他在心底輕喚系統,但是卻沒有任何反應,原本該在進入副本時就說明的副本信息此時啥也沒有,蘇明軒知道事情大條了。

而此刻門外的喊聲越來越頻繁,越發的著急,侍從的聲音更是越來越尖銳——「聖子殿下!殿下!」

蘇明軒暫時把想法放下,應聲:「好的我知道了,你先等會。」

「好的,聖子殿下。」侍從又恢復了剛開始時的平靜。

拖著一頭長發,蘇明軒從床上下來,穿上床邊的鞋子,他摸著柔順的毛髮,不由得想到了占卜師——這頭頭髮拿去給占卜師是不是能抵一次占卜呢?

開局侍從的小插曲影響不到蘇明軒,他開了門,乖乖的跟在引路侍從後面,往他口中的禱告地點走去。

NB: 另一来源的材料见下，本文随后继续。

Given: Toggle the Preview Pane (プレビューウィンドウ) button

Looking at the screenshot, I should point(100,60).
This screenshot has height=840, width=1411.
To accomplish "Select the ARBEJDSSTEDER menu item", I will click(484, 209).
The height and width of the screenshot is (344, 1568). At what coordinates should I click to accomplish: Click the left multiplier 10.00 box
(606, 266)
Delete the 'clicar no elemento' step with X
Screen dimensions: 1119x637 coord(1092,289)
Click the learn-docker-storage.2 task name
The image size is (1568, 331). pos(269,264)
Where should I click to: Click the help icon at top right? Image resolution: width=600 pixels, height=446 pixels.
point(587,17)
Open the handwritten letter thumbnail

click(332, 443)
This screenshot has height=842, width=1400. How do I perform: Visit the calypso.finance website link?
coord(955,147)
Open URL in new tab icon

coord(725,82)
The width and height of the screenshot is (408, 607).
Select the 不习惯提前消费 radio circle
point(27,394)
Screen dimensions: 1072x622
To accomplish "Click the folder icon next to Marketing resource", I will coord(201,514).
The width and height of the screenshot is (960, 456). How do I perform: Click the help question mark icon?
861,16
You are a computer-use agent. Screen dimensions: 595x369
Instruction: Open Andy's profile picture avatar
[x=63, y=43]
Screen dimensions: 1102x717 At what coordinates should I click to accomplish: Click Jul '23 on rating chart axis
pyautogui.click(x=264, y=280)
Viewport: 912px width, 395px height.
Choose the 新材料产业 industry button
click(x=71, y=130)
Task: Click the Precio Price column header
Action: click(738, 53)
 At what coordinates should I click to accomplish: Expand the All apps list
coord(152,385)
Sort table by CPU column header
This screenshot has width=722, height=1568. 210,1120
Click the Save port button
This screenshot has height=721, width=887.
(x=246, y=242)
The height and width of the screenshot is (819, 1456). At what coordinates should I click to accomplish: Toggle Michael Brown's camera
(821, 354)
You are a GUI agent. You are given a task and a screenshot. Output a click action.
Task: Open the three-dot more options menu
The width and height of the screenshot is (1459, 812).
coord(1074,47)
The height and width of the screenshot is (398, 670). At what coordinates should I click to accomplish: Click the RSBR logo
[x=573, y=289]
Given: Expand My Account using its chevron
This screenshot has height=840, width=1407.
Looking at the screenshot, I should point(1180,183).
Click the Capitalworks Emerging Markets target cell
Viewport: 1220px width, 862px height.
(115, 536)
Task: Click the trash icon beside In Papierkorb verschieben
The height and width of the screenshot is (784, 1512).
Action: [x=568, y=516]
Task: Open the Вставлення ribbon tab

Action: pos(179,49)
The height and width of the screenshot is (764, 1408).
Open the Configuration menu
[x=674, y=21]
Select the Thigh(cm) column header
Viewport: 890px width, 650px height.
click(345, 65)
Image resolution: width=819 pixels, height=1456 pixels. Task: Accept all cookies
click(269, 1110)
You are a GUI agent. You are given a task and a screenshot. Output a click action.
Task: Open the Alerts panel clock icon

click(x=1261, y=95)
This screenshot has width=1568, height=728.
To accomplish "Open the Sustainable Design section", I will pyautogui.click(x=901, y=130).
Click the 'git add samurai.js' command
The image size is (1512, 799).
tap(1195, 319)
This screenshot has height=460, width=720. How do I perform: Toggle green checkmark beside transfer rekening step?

那些侍從似乎真的當他看不見,走得很慢,腳步聲也很響亮,甚至還有幾次想上來扶著他,雖然暫時察覺不到惡意,但蘇明軒可不敢讓一群未知生物觸碰他,一律都給禮貌拒絕了。

蘇明軒數著腳步計算距離,大概走了五分鐘,侍從們停了下來,隨即傳來的是打開大門的聲音。

「聖子殿下,到了,請開始你今日的禱告吧。」一個侍從伸手,不容拒絕的拉住蘇明軒的手臂。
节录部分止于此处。